Experts from the University of Edinburgh’s School of Biological Sciences, with funding from the Industrial Biotechnology Innovation Centre (IBioIC), have created new technology the size of a SIM card that could be used in sectors such as food and drink manufacturing, water monitoring, pharmaceutical development, agriculture, and aquaculture to detect contamination in liquids.
At present, the best way of detecting chemical contamination is by manually taking liquid samples and sending them away for lab-based testing. This is usually done infrequently, meaning problems caused by issues like excess oxygen, exposure to extreme conditions, or cross-contamination during production processes can go undetected for some time.
The new technology would allow teams to test for foreign pollutants remotely, providing real-time 24/7 readings, using a natural microorganism that causes a reaction when certain chemicals are found. The team plans to launch the tool, called Nanosensr, under a new spin-out company next year.
Recent data released by Scottish Water showed that sewage overflowed directly into Scotland’s rivers and other water courses more than 14,000 times last year – the highest figure since records began[1]. The new bio-sensor could help detect such events instantly and determine whether water is safe.
Dr James Flewellen, research associate and biosensor commercialisation team lead at the University of Edinburgh, said: “Many industries depend on routine health and safety and quality checks to ensure the products they are manufacturing are fit-for-purpose. However, the current process for detecting potential contaminants can be complex, expensive and slow. Instead of sending away samples for lab testing, we have developed a unique biosensor device that combines biology with electrical engineering to help detect potential issues with chemical contamination in liquids at point-of-use and in real time.
“The technology could be applied to a range of settings and sectors, from checking whether drinking water is safe to monitoring fermentation processes in the drinks industry. So far, we have proof that the bioengineering and biosensor concept works, and the next stage is to refine the equipment so that it is waterproof and can withstand a range of operating conditions, such as temperature variations.”

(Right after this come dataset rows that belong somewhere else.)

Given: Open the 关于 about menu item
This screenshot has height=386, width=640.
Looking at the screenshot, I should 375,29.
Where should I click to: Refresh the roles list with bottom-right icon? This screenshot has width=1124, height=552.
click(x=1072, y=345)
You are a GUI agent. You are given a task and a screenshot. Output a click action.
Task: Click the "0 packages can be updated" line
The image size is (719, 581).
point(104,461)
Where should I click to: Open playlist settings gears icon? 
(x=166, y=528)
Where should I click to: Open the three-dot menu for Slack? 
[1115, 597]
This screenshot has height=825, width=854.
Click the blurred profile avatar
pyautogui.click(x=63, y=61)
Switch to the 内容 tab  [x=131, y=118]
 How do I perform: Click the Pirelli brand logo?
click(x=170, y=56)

Liz Fletcher, director of business engagement at IBioIC, added: “This project is a great example of how bioengineering can be applied to a range of real-life issues. Liquids and electrics don’t usually mix well, but in this case they work together as sensors to provide an early indication of potential contamination issues, allowing companies to intervene or take preventative measures. It is great to be supporting early-stage research and new business ideas with exciting potential.”